The likelihood of a prospect buying from you is between 5 and 20%. The likelihood of an existing customer buying from you again is between 60 and 70%.
Based on these numbers, it’s clear that nurturing and cultivating your existing client relationships can go a long way toward improving the health of your company’s bottom line. However, many companies devote most of their marketing budgets to new customer acquisition, rather than trying to keep existing customers coming back. New leads and customers are important, but your existing customers should also hold a very high place on your list of marketing priorities.
How can you keep customers coming back?
Sending simple thank you cards to show your appreciation is one idea. A monthly printed newsletter that informs, educates, and entertains is another. Picking up the phone and having a real conversation is perhaps the least expensive, yet most powerful way to retain existing clients.

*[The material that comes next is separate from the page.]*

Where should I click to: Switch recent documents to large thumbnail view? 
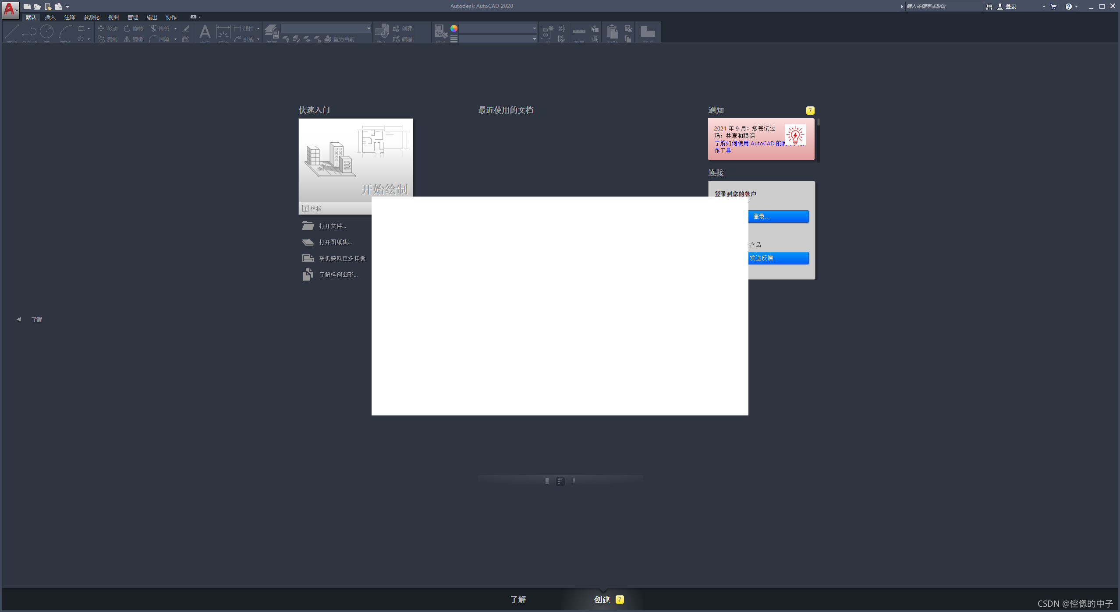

There are many ways to show your appreciation, but timing is essential if you want to maximize the effect. The first 30 to 90 days after your new customer comes on board is the most important time to begin showing them your appreciation. If you haven’t done so already, create a blueprint for your remarkable customer experience plan that must be followed throughout your organization. Place one or two key people in charge of overseeing this plan to make sure it is implemented and followed through with every new customer.
This plan should have tasks and due dates attached for each activity. For example, your plan might call for a thank you card to be sent the day after a new customer comes on board. Gifts, lunches, coffee, phone calls, newsletters, and personal visits can all be part of the plan, as well. Make your customers feel like VIPs. Listen to their needs and respond quickly. What’s critical here is that you have a plan, that you have someone who is accountable for implementing the plan, and that you include due dates for each task in the plan.
Creating a remarkable customer experience can be as simple or as complex as you would like it to be. The more remarkable and unique you can make it, the more memorable the experience will be. The key is to have a plan and to always remember that it is much less expensive and profitable to keep an existing customer happy than it is to acquire a brand new customer.